Language-guided Adaptive Perception with Hierarchical Symbolic Representations for Mobile Manipulators
This work addresses the challenge of language-guided perception for mobile manipulators in human-robot teams, representing an incremental improvement over existing methods by adding hierarchical reasoning.
The paper tackles the problem of enabling robots to understand complex instructions by constructing hierarchical symbolic representations of their environment, which improves perception performance for tasks requiring modeling of kinematics, dynamics, or affordances. The result shows differences in perception performance and environment representations compared to a baseline, as validated through physical experiments on a mobile manipulator.

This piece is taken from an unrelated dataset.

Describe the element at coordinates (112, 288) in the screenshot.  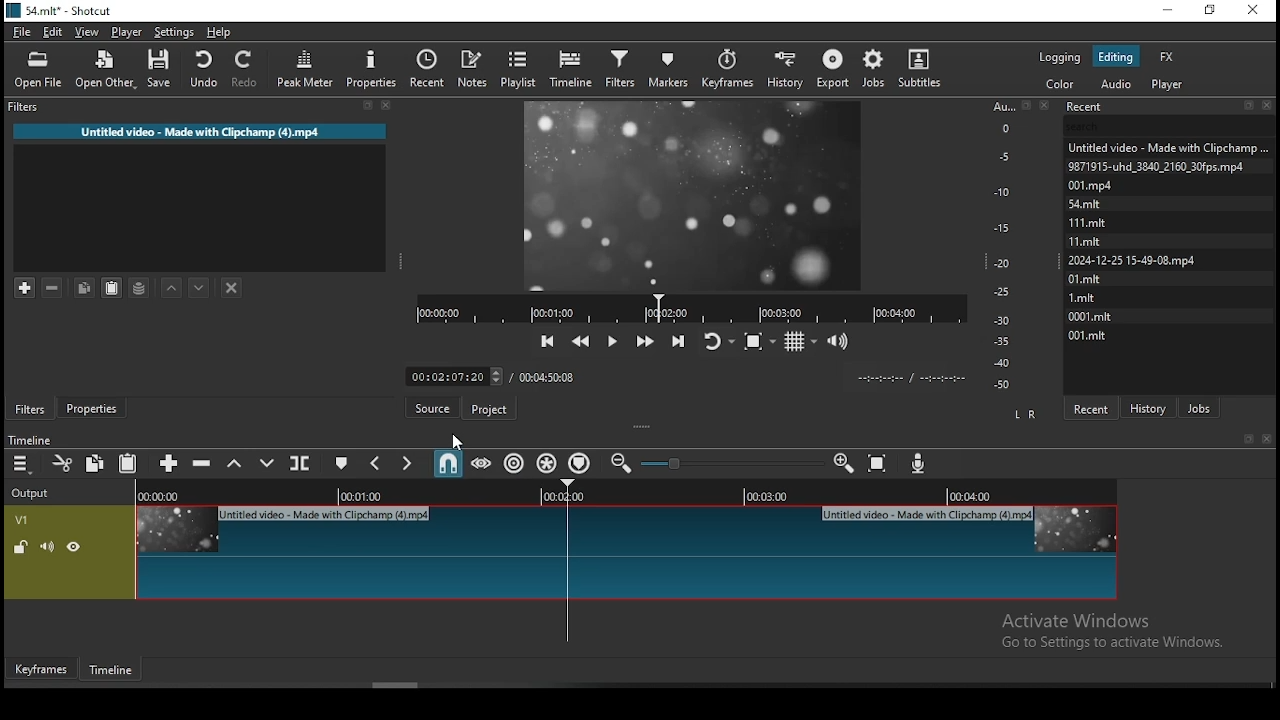
I see `paste` at that location.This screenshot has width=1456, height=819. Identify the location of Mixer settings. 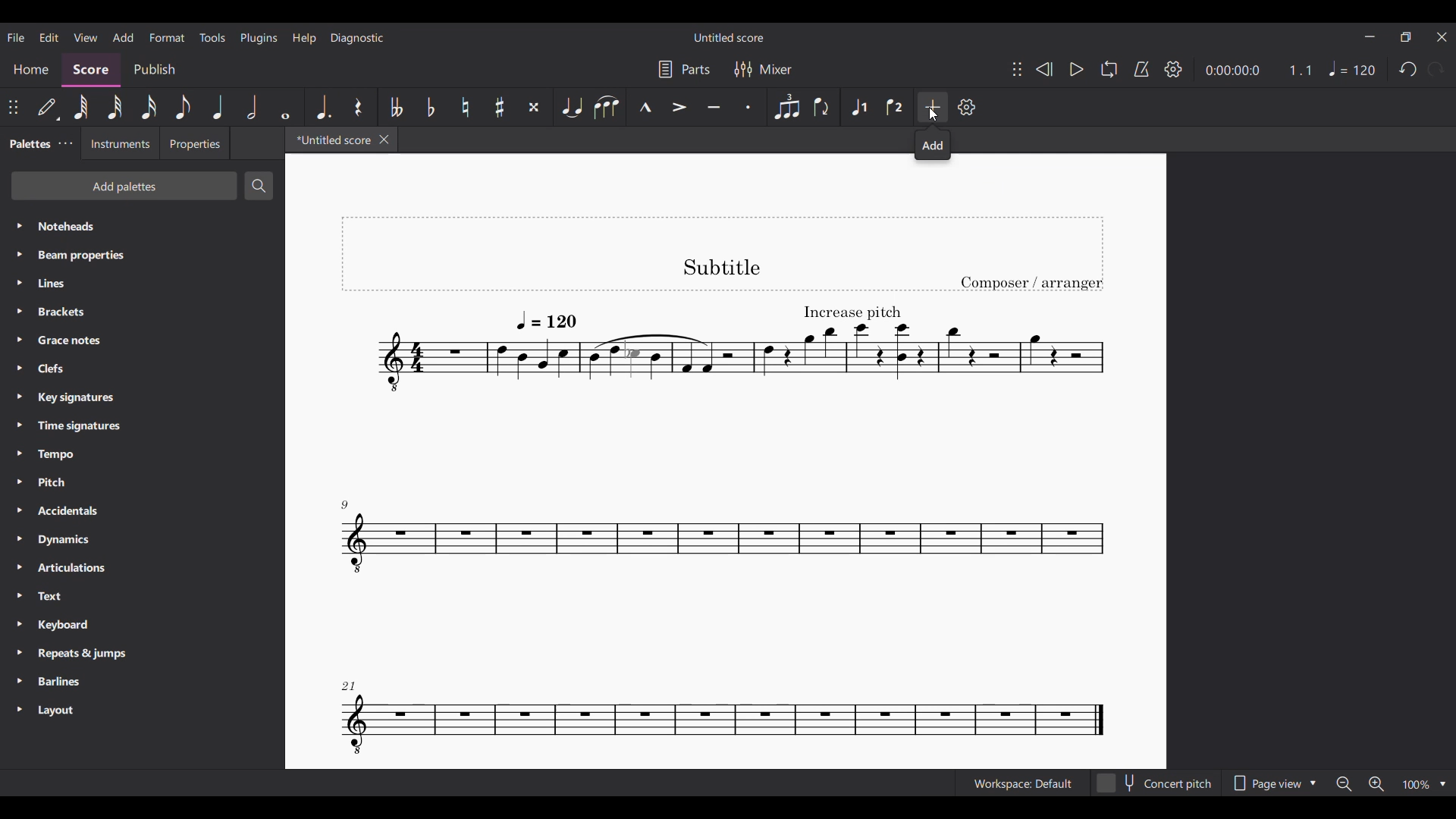
(764, 69).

Language is an effective medium for bi-directional communication in human-robot teams. To infer the meaning of many instructions, robots need to construct a model of their surroundings that describe the spatial, semantic, and metric properties of objects from observations and prior information about the environment. Recent algorithms condition the expression of object detectors in a robot's perception pipeline on language to generate a minimal representation of the environment necessary to efficiently determine the meaning of the instruction. We expand on this work by introducing the ability to express hierarchies between detectors. This assists in the development of environment models suitable for more sophisticated tasks that may require modeling of kinematics, dynamics, and/or affordances between objects. To achieve this, a novel extension of symbolic representations for language-guided adaptive perception is proposed that reasons over single-layer object detector hierarchies. Differences in perception performance and environment representations between adaptive perception and a suitable exhaustive baseline are explored through physical experiments on a mobile manipulator.